Test cases: XML Literal value space and exclusive canonicalization

This message is prompted by some details in the recent discussion
about XML Literals between Pat Hayes and Benja Fallenstein.
I have tried to express this as much as possible as test cases.


There are two somewhat related issues:
A) Lexical space of XML Literals vs. allowed syntax in elements
    with rdf:parseType="Literal".
B) Allowed syntax with rdf:dataType="&rdf;XMLLiteral"
C) Context information for rdf:parseType="Literal"

First to A):

Two recent messages from Pat Hayes say that the lexical space
of XML Literals and the value space is in 1:1 correspondence:

http://lists.w3.org/Archives/Public/w3c-rdfcore-wg/2003Aug/0026.html
 >>>>
"Note that the XML values of well-typed XML literals are in precise
1:1 correspondence with the XML literal strings of such literals, but
are not themselves character strings."
 >>>>

http://lists.w3.org/Archives/Public/w3c-rdfcore-wg/2003Jul/0452.html
 >>>>
The lexical-to-value mapping is a 1:1 mapping from the lexical space
onto the value space. The value of the lexical-to-value mapping
 >>>>

This lets me ask the following test-based questions:

Do the following two RDF/XML documents entail the same graph?

<rdf:RDF xmlns:rdf="http://www.w3.org/1999/02/22-rdf-syntax-ns#"
          xmlns:eg="http://example.org/">
  <rdf:Description rdf:about="http://example.org/foo">
    <eg:bar rdf:parseType="Literal"><br/></eg:bar>
  </rdf:Description>
</rdf:RDF>

<rdf:RDF xmlns:rdf="http://www.w3.org/1999/02/22-rdf-syntax-ns#"
          xmlns:eg="http://example.org/">
  <rdf:Description rdf:about="http://example.org/foo">
    <eg:bar rdf:parseType="Literal"><br></br></eg:bar>
  </rdf:Description>
</rdf:RDF>

The reason why I ask this is that in the first one, "<br/>" is
used, which is not canonical. If the content of an element
marked with rdf:parseType="Literal" has to be the lexical
value of of the XML Literal datatype, and the lexical value
is in 1:1 correspondence with the (canonical) value space,
then the first example would be illegal. Please confirm that
the first example is legal, and that the two examples give
the same graph.
Also, please clarify, wherever necessary in the specs, that
the content of an element marked with rdf:parseType="Literal"
is not the literal value of the XML Literal, and make sure
that this is covered by an appropriate test case.

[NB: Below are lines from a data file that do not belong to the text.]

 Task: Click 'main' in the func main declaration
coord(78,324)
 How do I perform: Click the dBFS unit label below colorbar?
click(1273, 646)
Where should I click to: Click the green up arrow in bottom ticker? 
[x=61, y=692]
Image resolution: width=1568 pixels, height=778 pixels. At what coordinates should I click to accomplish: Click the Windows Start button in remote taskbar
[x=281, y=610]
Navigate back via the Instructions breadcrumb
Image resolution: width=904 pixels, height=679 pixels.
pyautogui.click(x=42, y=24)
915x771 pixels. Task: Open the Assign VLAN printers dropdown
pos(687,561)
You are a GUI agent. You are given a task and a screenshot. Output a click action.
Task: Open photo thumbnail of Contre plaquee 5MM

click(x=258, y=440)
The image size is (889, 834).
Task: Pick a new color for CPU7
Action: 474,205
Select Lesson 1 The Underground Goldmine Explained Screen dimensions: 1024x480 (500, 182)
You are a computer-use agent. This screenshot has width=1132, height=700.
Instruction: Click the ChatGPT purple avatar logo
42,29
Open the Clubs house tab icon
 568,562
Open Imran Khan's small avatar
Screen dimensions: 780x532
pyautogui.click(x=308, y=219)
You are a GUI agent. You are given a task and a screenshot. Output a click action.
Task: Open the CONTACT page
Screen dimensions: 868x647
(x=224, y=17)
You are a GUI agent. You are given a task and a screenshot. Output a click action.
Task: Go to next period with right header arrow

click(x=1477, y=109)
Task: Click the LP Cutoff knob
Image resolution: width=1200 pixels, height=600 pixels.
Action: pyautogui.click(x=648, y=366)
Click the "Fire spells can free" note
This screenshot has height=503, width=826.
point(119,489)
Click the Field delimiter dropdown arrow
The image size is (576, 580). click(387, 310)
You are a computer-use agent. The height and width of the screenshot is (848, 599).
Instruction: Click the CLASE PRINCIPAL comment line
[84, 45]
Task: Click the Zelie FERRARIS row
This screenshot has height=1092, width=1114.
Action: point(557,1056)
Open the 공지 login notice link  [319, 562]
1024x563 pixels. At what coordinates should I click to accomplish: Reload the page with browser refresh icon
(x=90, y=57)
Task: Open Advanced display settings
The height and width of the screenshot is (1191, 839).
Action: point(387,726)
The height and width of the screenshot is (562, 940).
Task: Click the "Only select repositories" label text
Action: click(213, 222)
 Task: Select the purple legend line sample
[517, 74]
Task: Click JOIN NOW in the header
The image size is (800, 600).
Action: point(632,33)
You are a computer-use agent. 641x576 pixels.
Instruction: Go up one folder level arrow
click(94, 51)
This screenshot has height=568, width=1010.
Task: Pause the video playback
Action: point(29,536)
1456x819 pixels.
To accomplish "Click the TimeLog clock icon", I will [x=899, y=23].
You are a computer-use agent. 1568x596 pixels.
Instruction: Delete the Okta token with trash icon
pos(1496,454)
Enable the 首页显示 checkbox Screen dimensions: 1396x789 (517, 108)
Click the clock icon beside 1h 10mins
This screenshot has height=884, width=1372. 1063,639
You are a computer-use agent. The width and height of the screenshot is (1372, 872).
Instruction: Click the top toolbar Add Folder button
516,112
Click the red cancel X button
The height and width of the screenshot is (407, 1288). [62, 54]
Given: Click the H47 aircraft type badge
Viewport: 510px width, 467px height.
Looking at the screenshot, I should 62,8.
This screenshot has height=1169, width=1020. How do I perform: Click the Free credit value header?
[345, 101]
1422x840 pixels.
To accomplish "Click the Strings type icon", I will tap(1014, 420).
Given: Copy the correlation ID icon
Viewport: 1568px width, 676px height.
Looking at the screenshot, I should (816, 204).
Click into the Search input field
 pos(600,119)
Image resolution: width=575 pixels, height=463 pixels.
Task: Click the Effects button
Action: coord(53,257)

In case the first one should not be allowed, this creates
an internationalization problem, because it would be impossible
to encode an RDF/XML document with <?xml version='1.0' encoding='us-ascii'?>
and still include characters outside US-ASCII (with numeric
character references), because numeric character references
for the most part are not allowed in the canonicalization.


Now to B)

In an earlier mail
(http://lists.w3.org/Archives/Public/w3c-rdfcore-wg/2003Jul/0410.html),
I asked about the case of:

<rdf:Description>
   <eg:prop rdf:parseType="Literal"><em>foo</em></eg:prop>
   <eg:prop rdf:dataType="&rdf;XMLLiteral">&lt;em>foo&lt;/em></eg:prop>
</rdf:Description>

(for which Jeremy says that this results in one single triple).
Now let's change this to:

<rdf:Description>
   <eg:prop rdf:parseType="Literal"><br/></eg:prop>
   <eg:prop rdf:dataType="&rdf;XMLLiteral">&lt;br/></eg:prop>
</rdf:Description>

Given the discussion under A), it seems to me that the most
plausible result of this is that the first line produces a
triple, but the second line is illegal, because the string
"<br/>" isn't cannonicalized. So the correct case that leads
to a single triple would be:

<rdf:Description>
   <eg:prop rdf:parseType="Literal"><br/></eg:prop>
   <eg:prop rdf:dataType="&rdf;XMLLiteral">&lt;br>&lt;/br></eg:prop>
</rdf:Description>

If this is the correct interpretation, then a test case
making <eg:prop rdf:dataType="&rdf;XMLLiteral">&lt;br/></eg:prop>
illegal (and another showing that
<eg:prop rdf:dataType="&rdf;XMLLiteral">&lt;br>&lt;/br></eg:prop>
is legal) should be added. As I have explained in
http://lists.w3.org/Archives/Public/w3c-rdfcore-wg/2003Jul/0410.html,
I would prefer it to make rdf:dataType="&rdf;XMLLiteral" in
the RDF/XML syntax illegal, to make things easier for the
parser.

In case the third solution is taken, namely that
<eg:prop rdf:dataType="&rdf;XMLLiteral">&lt;br/></eg:prop>
is legal, that would mean that for XML Literal datatypes,
there is a strange special case in that they are the only
case where the straightforward rdf:dataType notation allows
more than the values in the lexical space.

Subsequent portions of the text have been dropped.